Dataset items

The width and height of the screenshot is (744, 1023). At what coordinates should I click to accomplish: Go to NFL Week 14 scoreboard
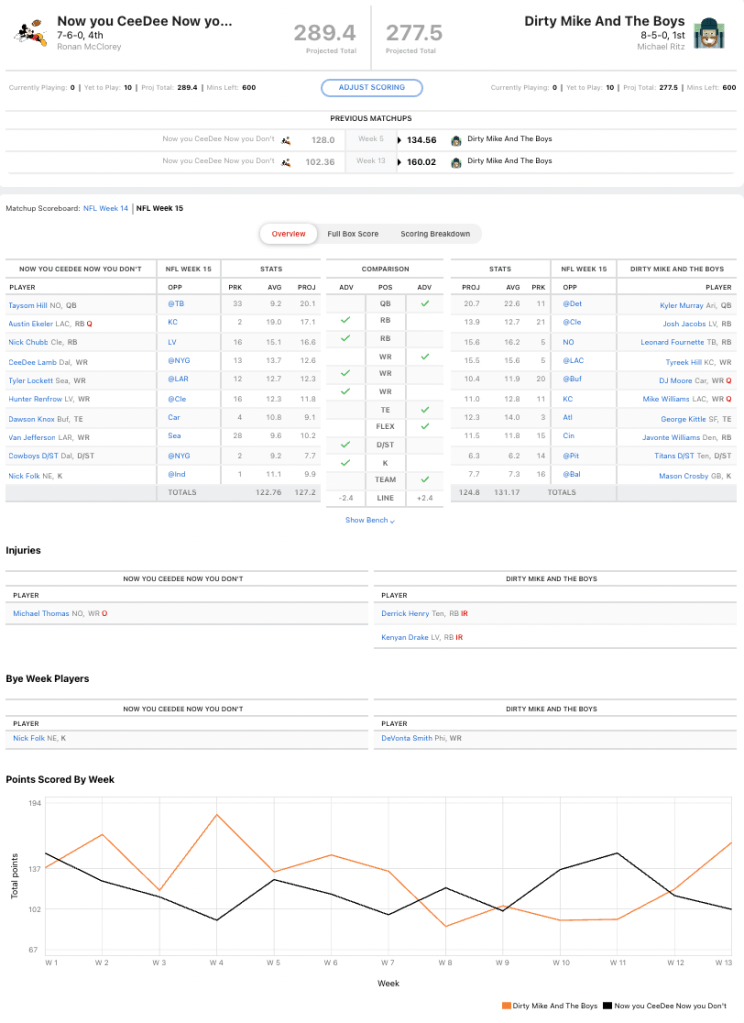[105, 208]
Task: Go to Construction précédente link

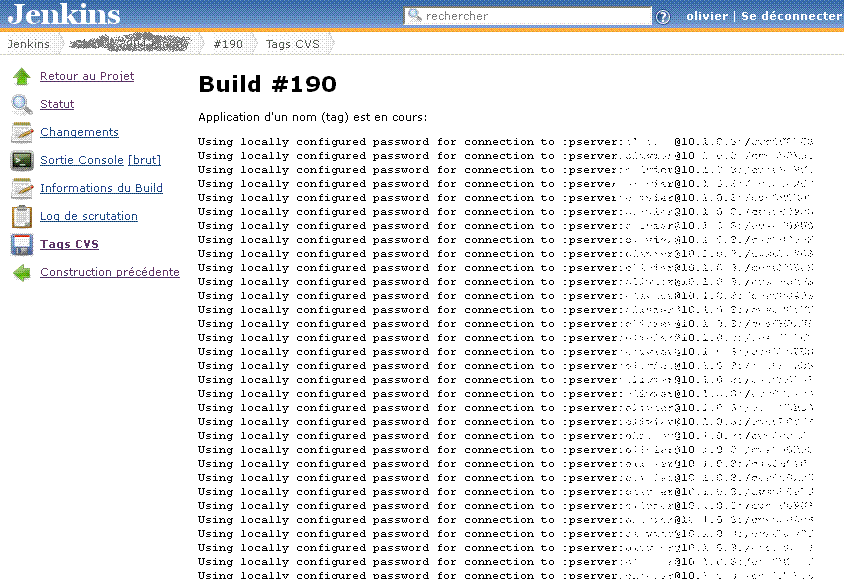Action: click(110, 272)
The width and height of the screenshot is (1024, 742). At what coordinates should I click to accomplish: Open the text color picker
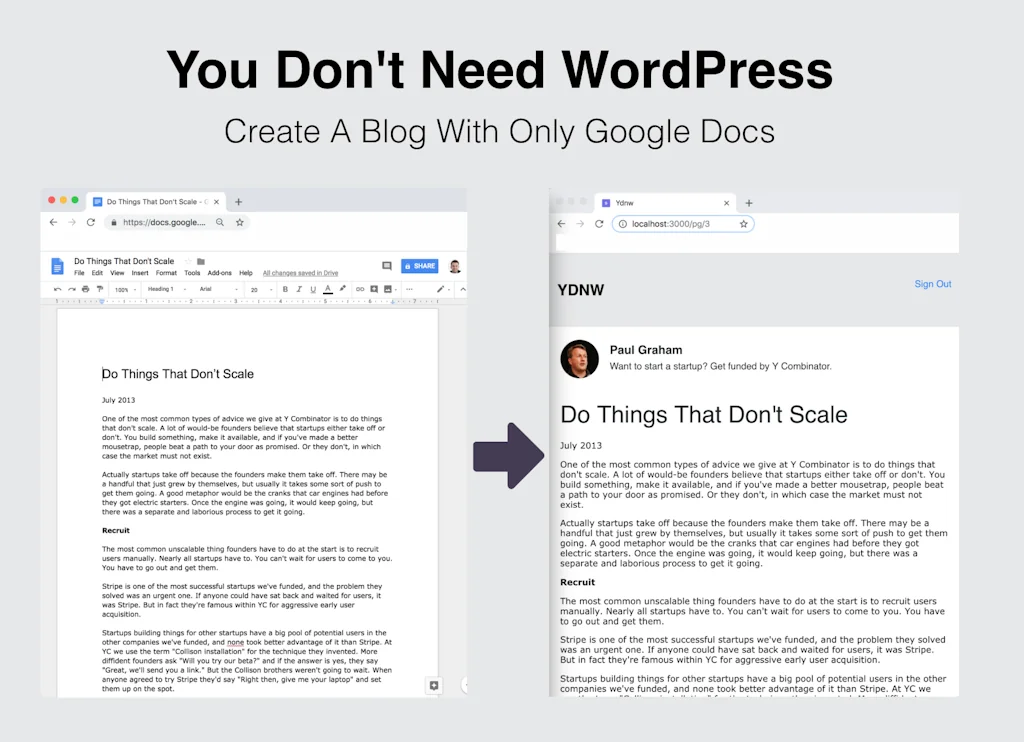tap(327, 290)
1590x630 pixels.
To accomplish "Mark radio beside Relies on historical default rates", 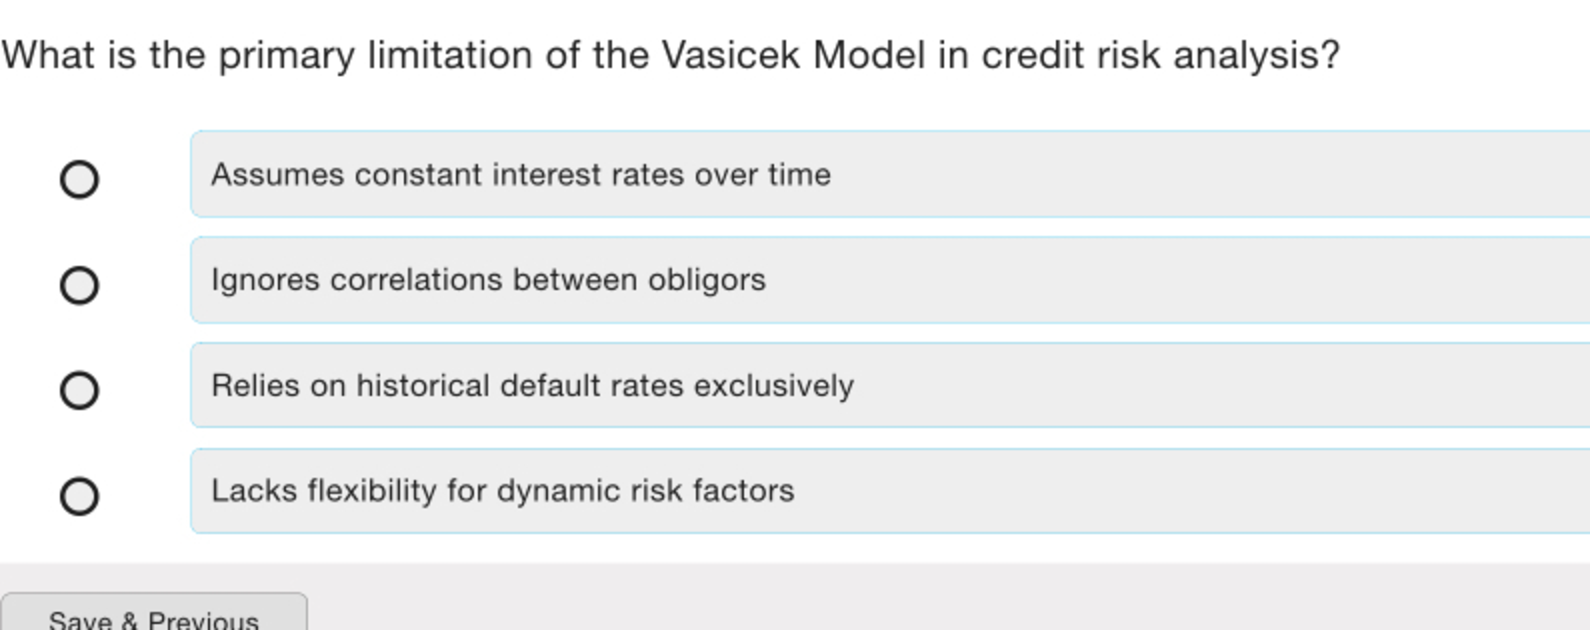I will coord(79,390).
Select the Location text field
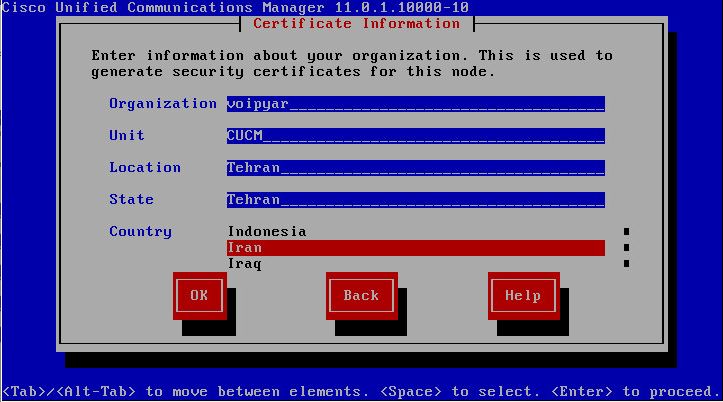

- _WHAT IS NEEDED_: Return each line of the listing above that contains the word "height", treating uppercase and lowercase letters as different.

- _RESULT FOR THIS EXERCISE_:
The width and height of the screenshot is (744, 1023). At what coordinates should I click to accomplish: Go to NFL Week 14 scoreboard
The width and height of the screenshot is (1024, 742). At what coordinates should I click to accomplish: Open the text color picker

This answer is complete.